Saved entries:

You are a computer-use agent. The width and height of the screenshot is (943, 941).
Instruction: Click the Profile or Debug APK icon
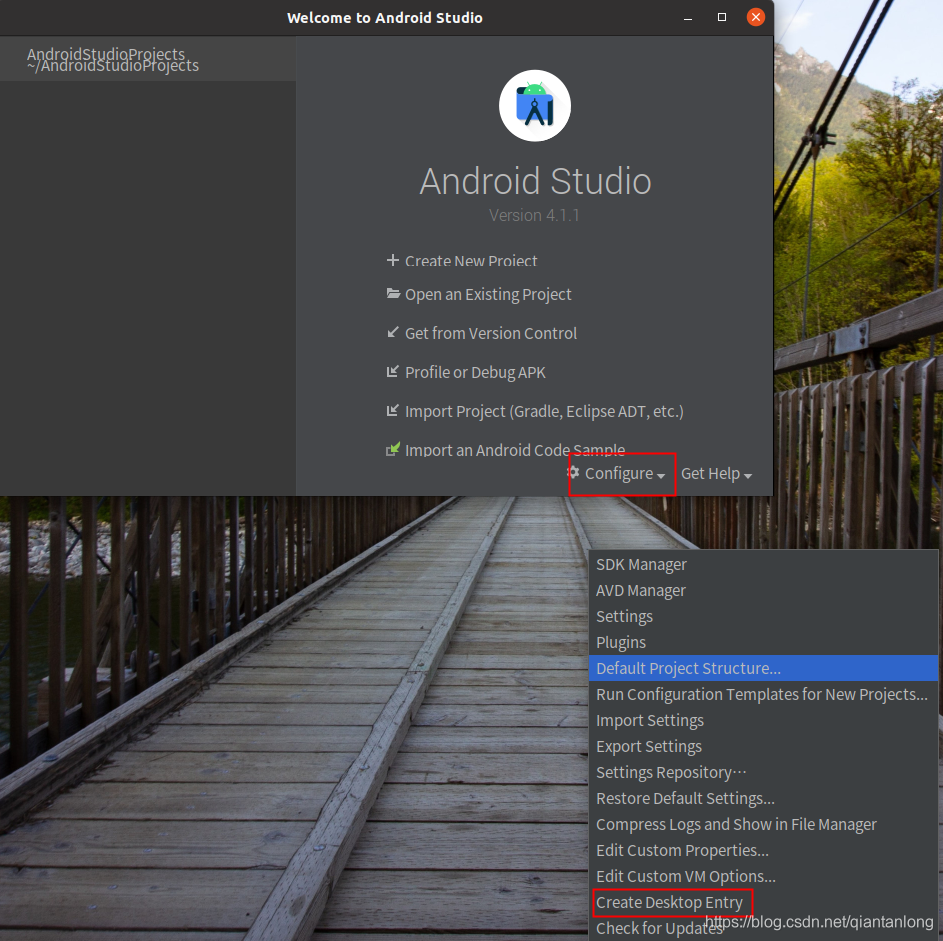point(392,372)
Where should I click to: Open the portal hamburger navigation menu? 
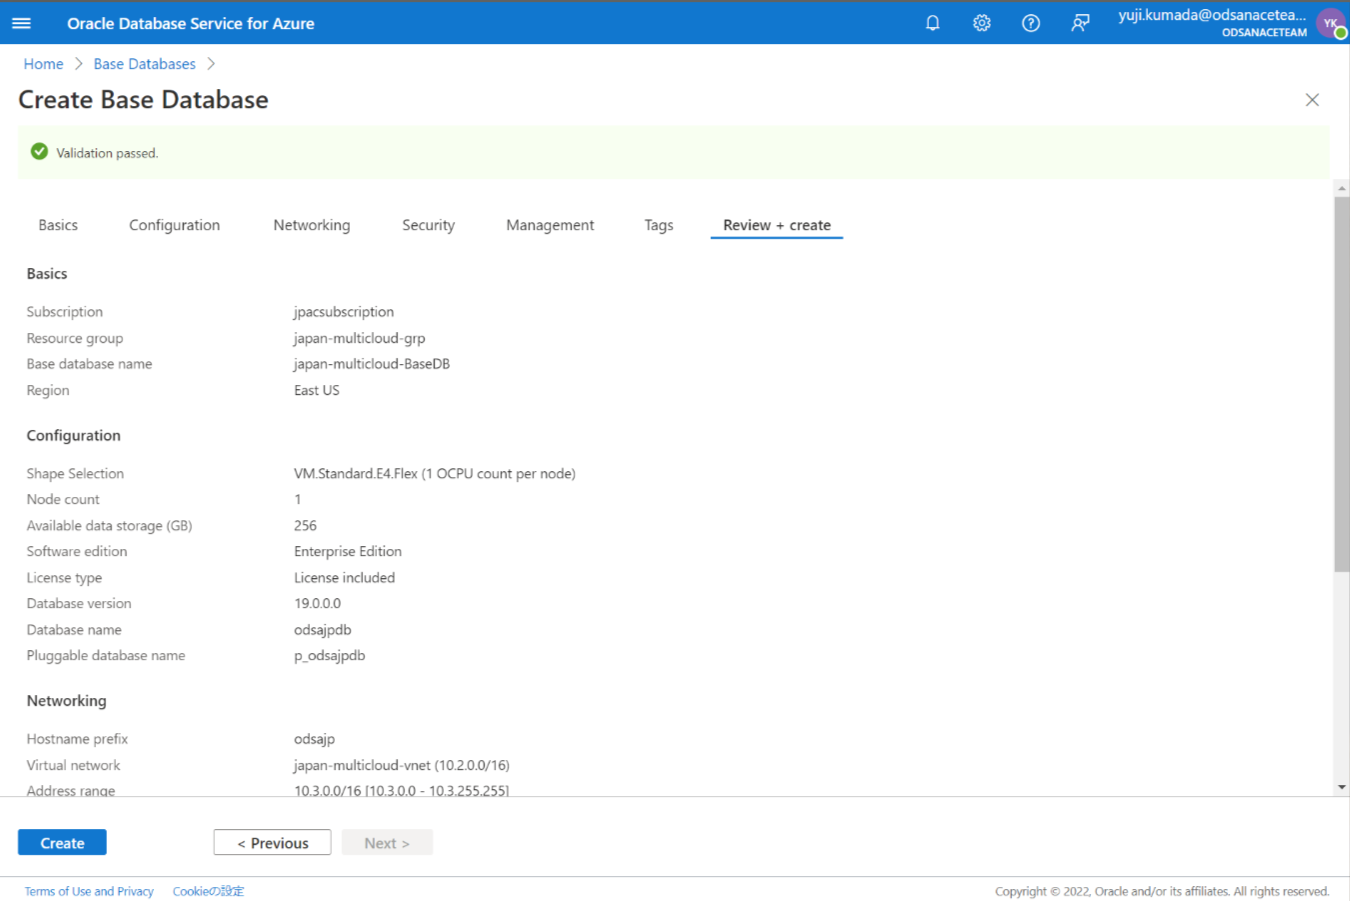pyautogui.click(x=21, y=22)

Required action: Exactly as they appear above, give the records again, without their pictures.

Task response:
You are a computer-use agent. The width and height of the screenshot is (943, 941).
Instruction: Click the Profile or Debug APK icon
point(392,372)
Where should I click to: Open the portal hamburger navigation menu? 
pyautogui.click(x=21, y=22)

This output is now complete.